Early cryoprecipitate in major trauma haemorrhage: CRYOSTAT-2
Research type
Research Study
Full title
CRYOSTAT-2: A multi-centre, randomised, controlled trial evaluating the effects of early high-dose cryoprecipitate in adult patients with major trauma haemorrhage requiring major haemorrhage protocol (MHP) activation
IRAS ID
210735
Contact name
Karim Brohi
Contact email
Sponsor organisation
Queen Mary University of London
Duration of Study in the UK
3 years, 11 months, 30 days
Research summary
Research Summary
Every year in the UK, trauma (e.g. car accidents, stabbings) kills 12,500 people, with most of those who die under the age of 45. For the same age group that is more than cancer, HIV/AIDS and heart disease combined. One of the most common causes of death in trauma patients is uncontrolled bleeding. At present, standard treatment for severe bleeding involves rapid infusion of red blood cells and blood components e.g. plasma and platelets in large volumes. Until recently one out of every two people who received a massive blood transfusion (more than 10 pints) would die from their injuries.
Two important studies involving bleeding trauma patients have been conducted in the last five years showing that early intervention is more effective after injury and may help save lives.
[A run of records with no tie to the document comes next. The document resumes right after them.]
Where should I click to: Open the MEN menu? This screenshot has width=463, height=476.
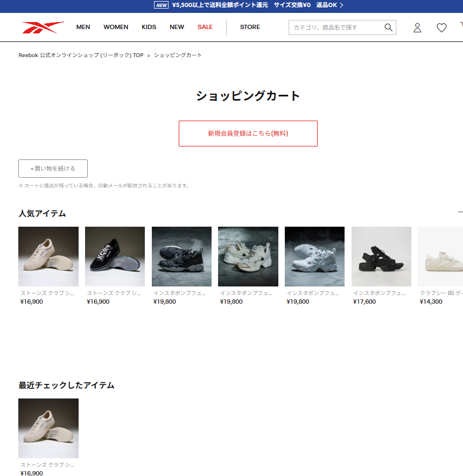tap(83, 27)
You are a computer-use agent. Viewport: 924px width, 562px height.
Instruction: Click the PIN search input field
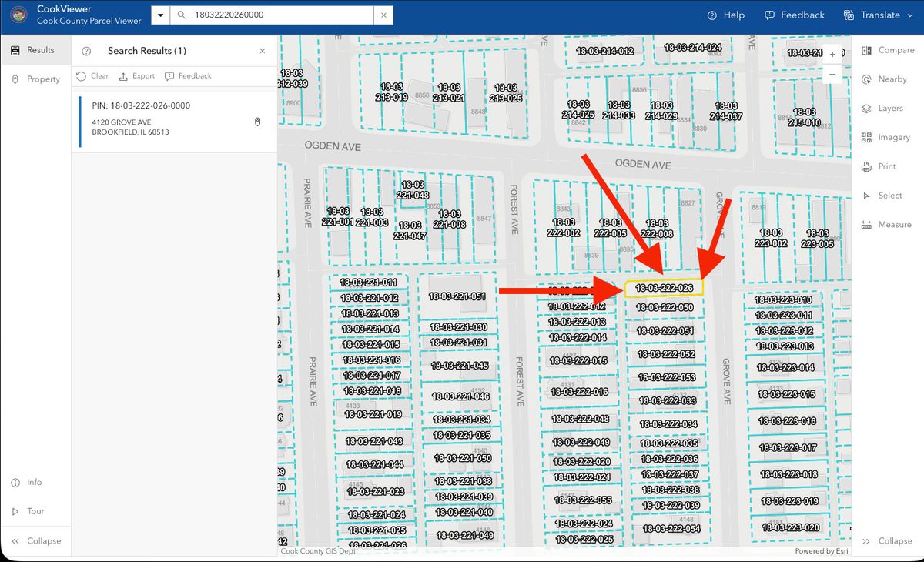(281, 15)
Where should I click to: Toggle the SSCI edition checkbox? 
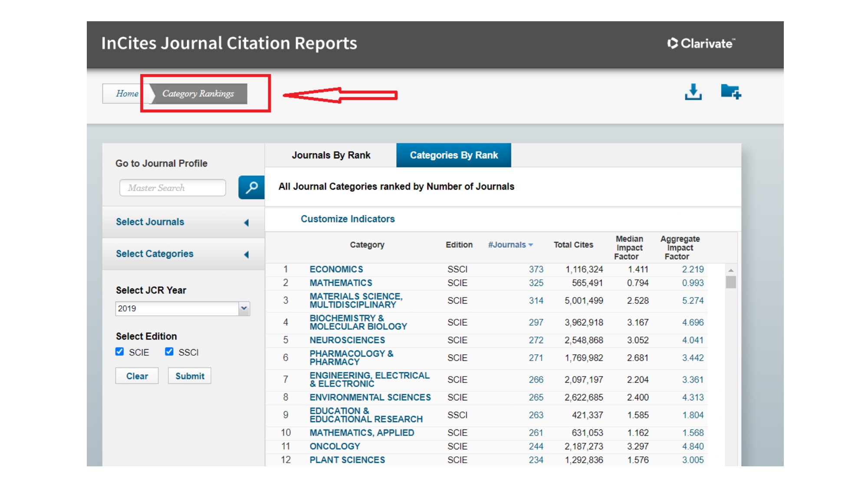pyautogui.click(x=169, y=352)
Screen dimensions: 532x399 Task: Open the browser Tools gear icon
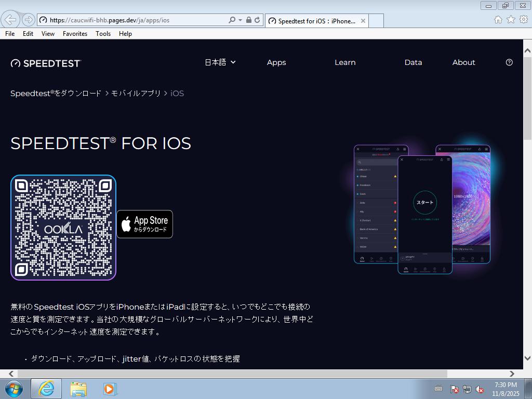(x=523, y=19)
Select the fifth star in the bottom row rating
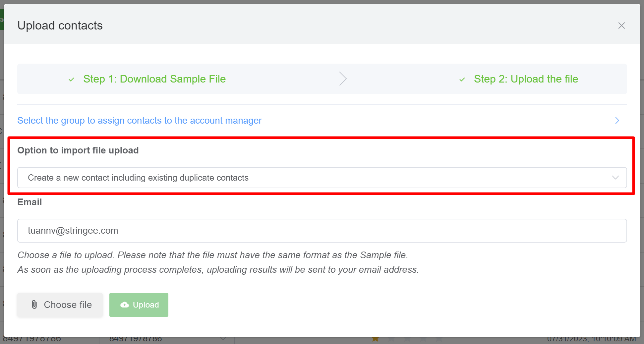Image resolution: width=644 pixels, height=344 pixels. point(439,339)
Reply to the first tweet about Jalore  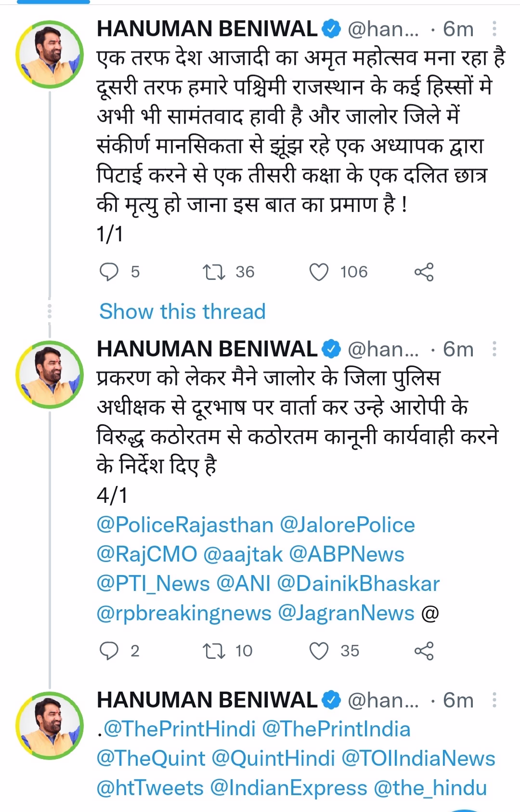point(109,272)
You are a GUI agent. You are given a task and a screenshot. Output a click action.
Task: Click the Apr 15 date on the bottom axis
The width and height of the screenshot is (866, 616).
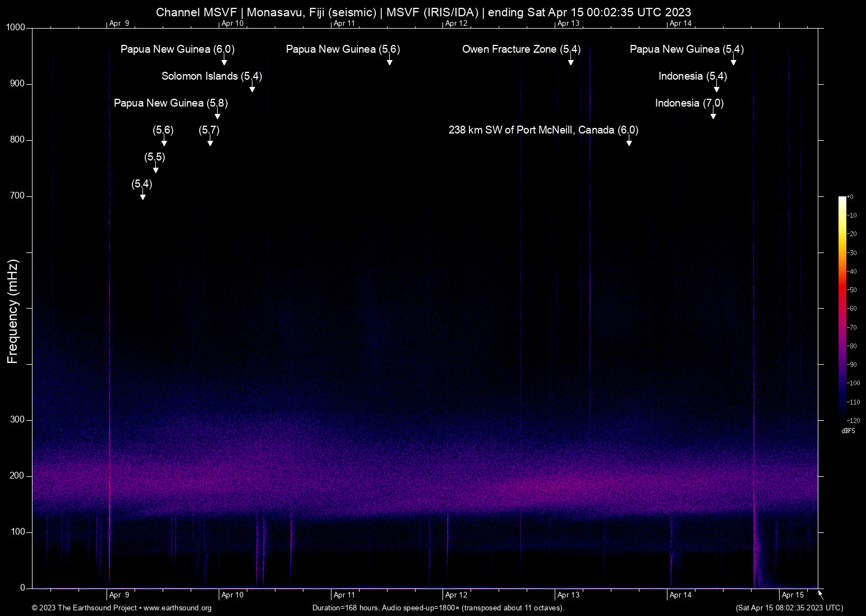click(793, 595)
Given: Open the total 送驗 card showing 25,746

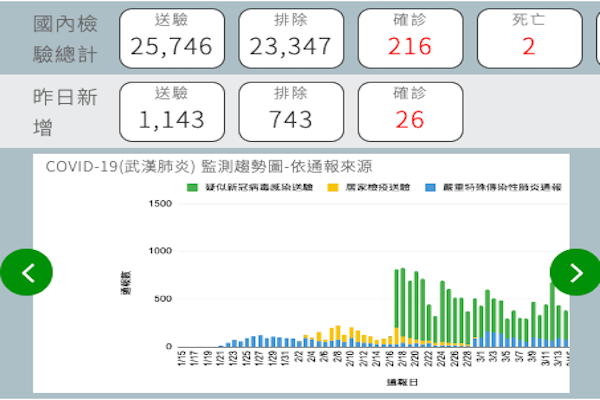Looking at the screenshot, I should 170,37.
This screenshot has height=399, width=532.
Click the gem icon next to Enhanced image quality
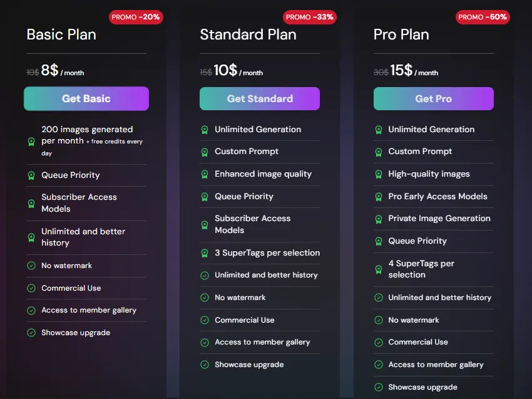(x=205, y=174)
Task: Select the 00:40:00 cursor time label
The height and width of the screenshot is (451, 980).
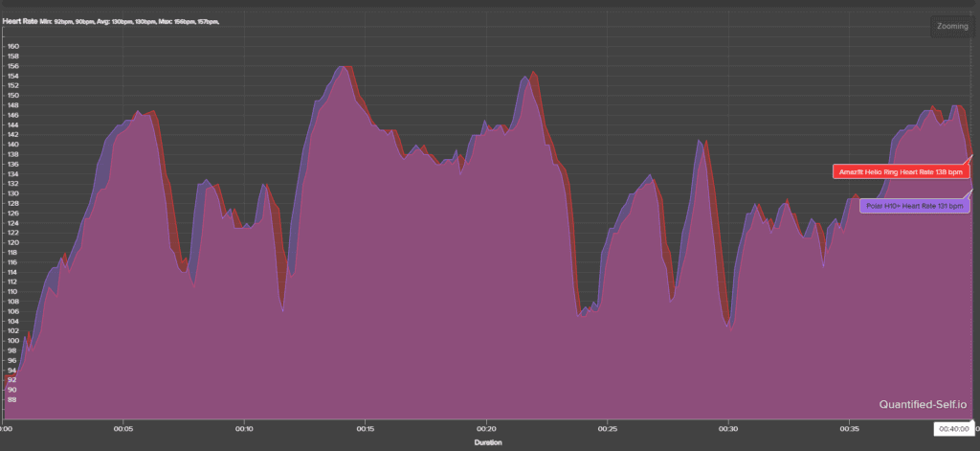Action: (953, 430)
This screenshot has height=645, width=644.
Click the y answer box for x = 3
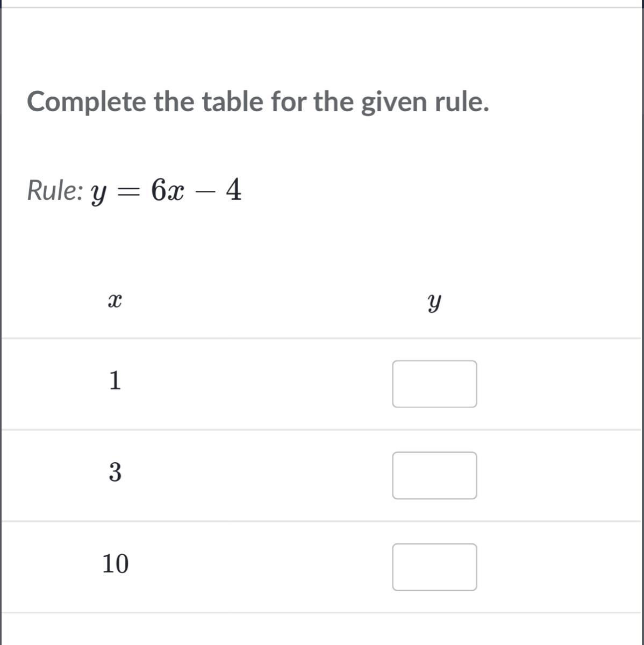point(434,475)
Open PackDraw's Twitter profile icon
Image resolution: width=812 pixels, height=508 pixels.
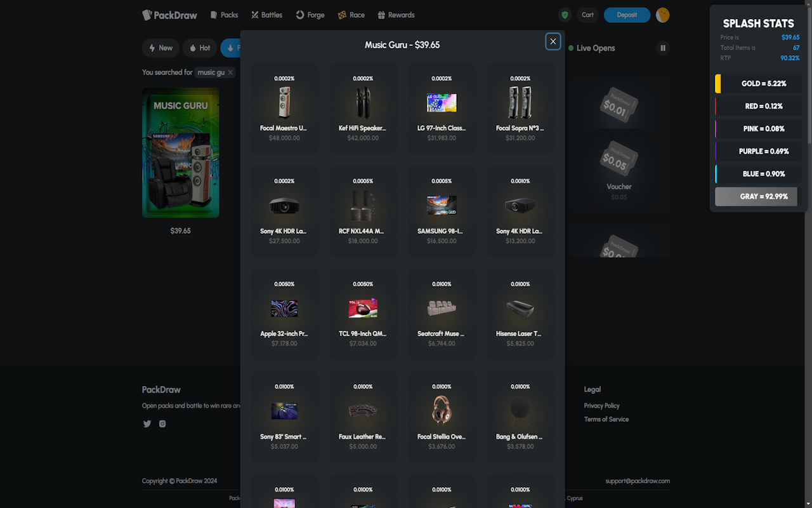(x=147, y=424)
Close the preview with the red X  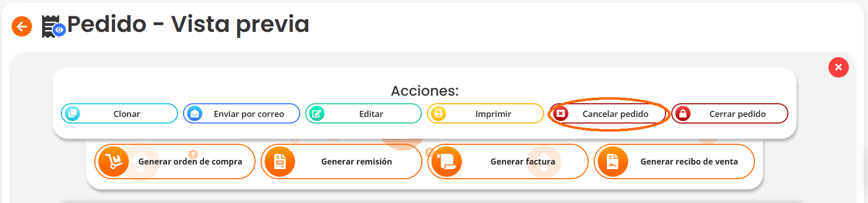[838, 67]
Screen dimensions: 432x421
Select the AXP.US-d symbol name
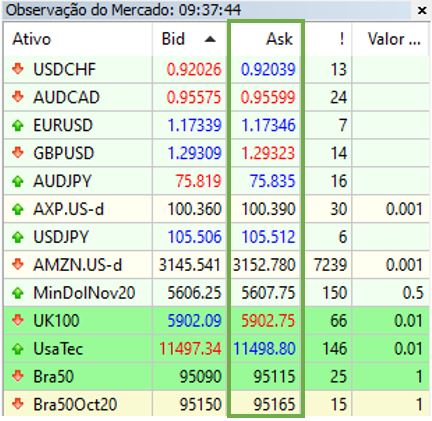(x=69, y=209)
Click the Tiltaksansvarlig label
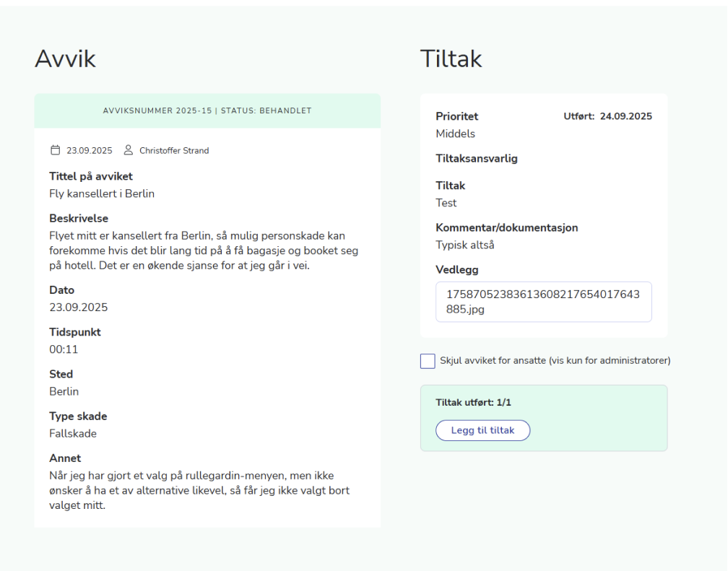Viewport: 728px width, 571px height. pos(476,158)
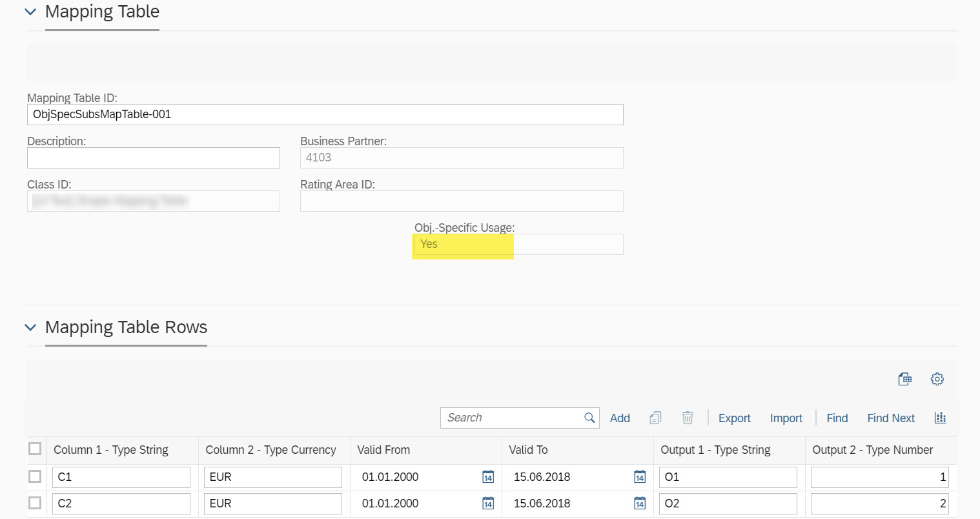Open the chart view icon beside Find Next
The width and height of the screenshot is (980, 519).
point(940,418)
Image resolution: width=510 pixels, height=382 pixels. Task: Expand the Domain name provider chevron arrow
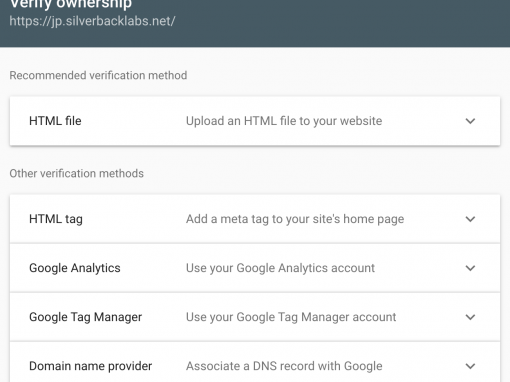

Patients who have severe bleeding after injury develop a problem with their clotting system which means that they tend to bleed more. One of the main problems is due to low levels of fibrinogen, a clotting protein normally circulating in the bloodstream. Fibrinogen acts as the ‘glue’ which holds a blood clot together and at low levels, blood clots don’t form properly and bleeding can continue. Cryoprecipitate is a frozen blood component prepared from plasma and rich in fibrinogen. By transfusing cryoprecipitate early to replace fibrinogen levels in bleeding trauma patients we believe blood clots will be more stable and reduce bleeding.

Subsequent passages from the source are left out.